3. (Optional) Blue-blocking sunglasses (yellow goggles).

A kit with an ultraviolet LED, battery, invisible ink pen, and bottles of ultraviolet dye is available in our catalog.

The invisible ink pen is sold as a security marker, so you can invisibly write your name or driver's license on your belongings.

The fluorescent dyes can be used as ink in a fountain pen or a quill pen, or you can just dip a cotton swab into the dye and write with that.

They can also be poured into ink pads and used as hand stamps at dances or events, to permit re-entry without paying again.

To see the ink, put a small button cell lithium battery between the two leads of the ultraviolet LED. If it doesn't light up, turn the battery over (LEDs are diodes, and only light up if the current is flowing in the right direction). You can use two batteries to get a brighter light. Just stack the batteries one on top of the other, and place the LED wires on the top and bottom as if it were one battery.
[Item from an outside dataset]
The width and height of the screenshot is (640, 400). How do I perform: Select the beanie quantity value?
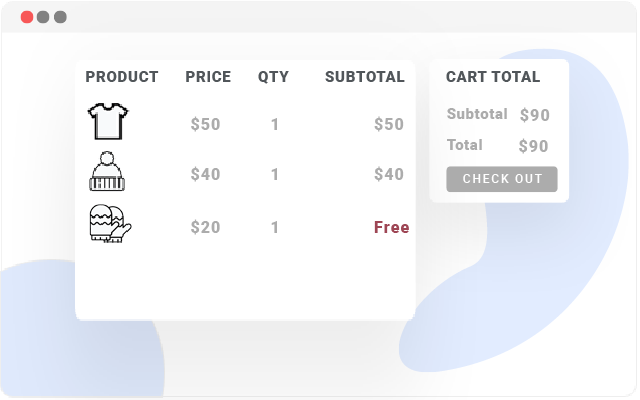pyautogui.click(x=275, y=175)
Ultraviolet LED with two CR2032 batteries

Aim the light at the invisible writing. You may want to do this in a dark place for better readability.

The blue-blocking sunglasses are useful for enhancing the contrast. They block most of the blue and violet light that leaks through the purple glass filters of mercury vapor lamp ultraviolet lights. They are still useful with the ultraviolet LEDs, even though those emit much less visible light.
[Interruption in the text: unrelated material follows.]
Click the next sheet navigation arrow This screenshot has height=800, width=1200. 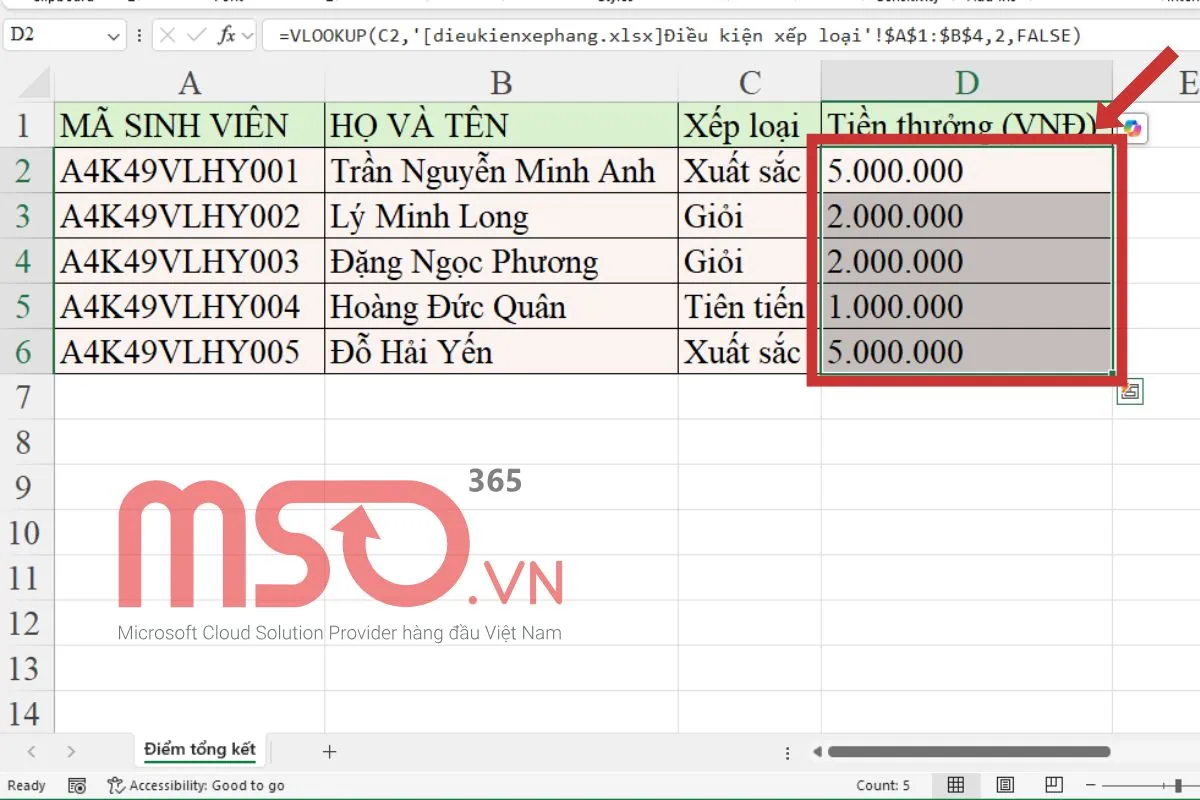pos(72,751)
How to make your own fluorescent dye

You can make your own fluorescent dye easily, after a trip to the kitchen for some powdered turmeric spice, and the bathroom for some rubbing alcohol.

Put a teaspoon of turmeric into a glass, and add a few tablespoons of alcohol. Fold a paper towel into quarters to make a funnel, and filter the liquid into another glass. The photo below shows the liquid in a tiny glass vial, lit by our UV LEDs.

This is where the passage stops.